问题
I'm trying to write a script in databricks that will select a file based on certain characters in the name of the file or just on the datestamp in the file.
For example, the following file looks as follows:
LCMS_MRD_Delta_LoyaltyAccount_1992_2018-12-22 06-07-31
I have created the following code in Databricks:
import datetime
now1 = datetime.datetime.now()
now = now1.strftime("%Y-%m-%d")
Using the above code I tried to select the file using following:
LCMS_MRD_Delta_LoyaltyAccount_1992_%s.csv'% now
However, if you look closely you will notice that there is a space between the datestamp and the timestamp, i.e between 22 and 06
LCMS_MRD_Delta_LoyaltyAccount_1992_2018-12-22 06-07-31
It is because if this space that is preventing my code above from working.

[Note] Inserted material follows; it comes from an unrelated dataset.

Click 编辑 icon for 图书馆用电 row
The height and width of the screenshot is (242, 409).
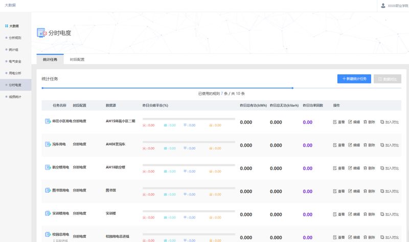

I don't think Databricks supports wildcards so the following won't work:
LCMS_MRD_Delta_LoyaltyAccount_1992_%s.csv'% now
Someone once suggested TRUNCATING the timestamp.
Can someone let me know if:
A.TRUNCATING will solve this problem
B.Is there a way to my code LCMS_MRD_Delta_LoyaltyAccount_1992_%s.csv'% now
To select the whole file? Bearing in mind I definitely need to select based on current date.. I just want to be able to use my code to select on the file.
回答1:
You can read filenames with dbutils and can check if a pattern matches in an if-statement: if now in filname. So instead of reading files with a specific pattern directly, you get a list of files and then copy the concrete files matching your required pattern.

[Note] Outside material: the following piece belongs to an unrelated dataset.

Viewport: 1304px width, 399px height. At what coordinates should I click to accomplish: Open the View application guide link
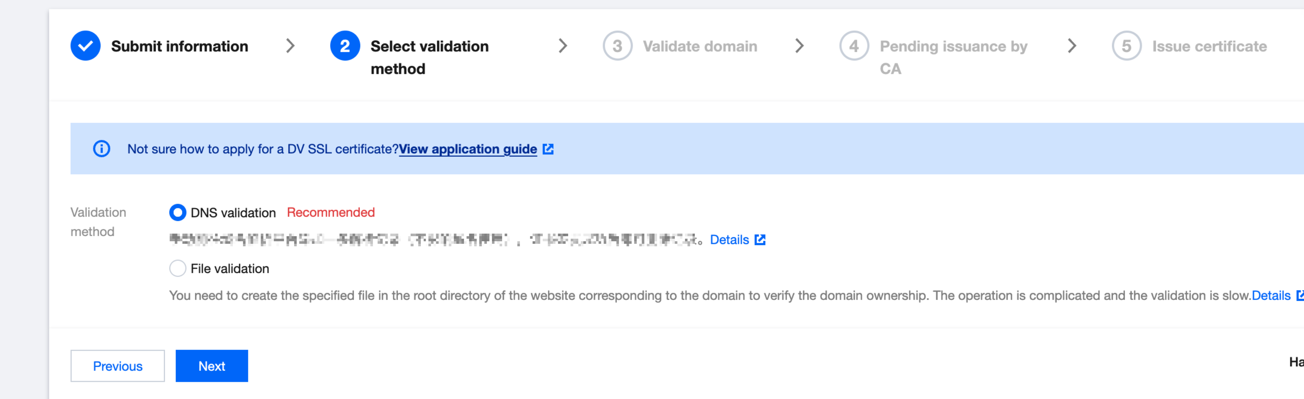click(x=468, y=149)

The following code works in a databricks python notebook:
1. Writing three files to the filesystem:
data = """
{"a":1, "b":2, "c":3}
{"a":{, b:3}
{"a":5, "b":6, "c":7}
"""
dbutils.fs.put("/mnt/adls2/demo/files/file1-2018-12-22 06-07-31.json", data, True)
dbutils.fs.put("/mnt/adls2/demo/files/file2-2018-02-03 06-07-31.json", data, True)
dbutils.fs.put("/mnt/adls2/demo/files/file3-2019-01-03 06-07-31.json", data, True)
2. Reading the filnames as a list:
files = dbutils.fs.ls("/mnt/adls2/demo/files/")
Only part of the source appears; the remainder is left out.